In late 2014, a newly hired CFO sat down to build his first budget for a Swedish price comparison company called PriceRunner.

The Swedish business looked fine, with decent margins and steady traffic.

He then turned his attention to the UK and, in his words to a Stockholm court 11 years later: “the numbers made ZERO sense”. At the time, the UK was the largest and fastest growing e-commerce market in Europe – yet PriceRunner UK was flatlining on life support.

So he went through the historical data. PriceRunner had installed Google Analytics in the Spring of 2012. Traffic had climbed throughout that year and into the Christmas shopping peak – perfectly normal seasonality patterns so far, right until all the metrics suddenly dropped off a cliff:

“In the middle of December, 80% of all organic traffic just vanished overnight. It looked like an execution. Nothing had changed – the product, the consumer, nothing...and the traffic never returned”

A desperate UK country manager spent years burning money on SEO consultants to no avail. The same product was thriving in Sweden but for some reason the UK seemed impenetrable.

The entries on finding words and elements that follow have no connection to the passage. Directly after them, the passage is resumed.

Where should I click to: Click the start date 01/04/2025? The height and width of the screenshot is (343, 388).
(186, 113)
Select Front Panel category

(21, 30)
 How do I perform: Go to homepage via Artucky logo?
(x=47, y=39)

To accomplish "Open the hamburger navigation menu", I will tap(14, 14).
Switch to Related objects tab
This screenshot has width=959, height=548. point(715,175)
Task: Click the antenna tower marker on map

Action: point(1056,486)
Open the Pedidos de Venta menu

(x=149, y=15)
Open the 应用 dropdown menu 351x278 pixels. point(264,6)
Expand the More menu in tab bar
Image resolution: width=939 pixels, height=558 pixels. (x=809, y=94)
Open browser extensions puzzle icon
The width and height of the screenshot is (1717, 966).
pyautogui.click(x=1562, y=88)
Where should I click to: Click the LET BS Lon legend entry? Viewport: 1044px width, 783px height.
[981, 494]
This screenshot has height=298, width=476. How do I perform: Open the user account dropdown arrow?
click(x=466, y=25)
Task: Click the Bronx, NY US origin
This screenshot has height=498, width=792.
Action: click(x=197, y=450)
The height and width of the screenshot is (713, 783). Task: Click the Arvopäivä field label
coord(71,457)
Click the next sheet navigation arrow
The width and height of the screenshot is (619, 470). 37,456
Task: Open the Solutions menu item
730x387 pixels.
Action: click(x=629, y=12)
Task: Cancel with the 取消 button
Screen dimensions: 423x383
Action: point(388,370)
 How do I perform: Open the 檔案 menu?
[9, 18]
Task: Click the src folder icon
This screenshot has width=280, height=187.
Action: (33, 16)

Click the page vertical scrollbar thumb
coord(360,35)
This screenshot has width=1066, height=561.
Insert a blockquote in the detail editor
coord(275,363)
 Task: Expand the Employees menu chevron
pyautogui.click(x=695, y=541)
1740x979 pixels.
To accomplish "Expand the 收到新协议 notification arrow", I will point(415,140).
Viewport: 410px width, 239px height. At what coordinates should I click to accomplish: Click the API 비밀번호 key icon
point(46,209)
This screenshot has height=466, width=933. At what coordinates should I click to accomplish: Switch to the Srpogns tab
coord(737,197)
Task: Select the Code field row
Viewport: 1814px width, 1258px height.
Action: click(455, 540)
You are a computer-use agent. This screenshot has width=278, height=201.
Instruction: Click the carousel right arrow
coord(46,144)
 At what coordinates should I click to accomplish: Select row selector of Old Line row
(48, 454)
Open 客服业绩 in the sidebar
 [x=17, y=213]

Years later, the truth came to light: Google hard-coded its own comparison-shopping box to the top of search results while its demotion algorithms buried rival comparison sites in the organic results (from which Google’s own service was exempt).

Google’s conduct was condemned in the European Commission’s 2017 Google Shopping decision (€2.4B fine, upheld in full by the CJEU in 2024).

PriceRunner subsequently sued Google in February 2022 for damages.

The claim, including accrued interest, now stands at roughly SEK 90B (~$9B). vs. Klarna’s market cap of ~$7B.


How We Got Here

We covered our original thesis on Klarna in Klarna: Inflection Point? and why we thought the post-IPO sell-off was overdone along with our variant perception of the business.

We subsequently flagged the legal case it had inherited through its acquisition of PriceRunner as a potential catalyst in our May 31st weekly which you should refer to as background.

A free option which which we had not priced in.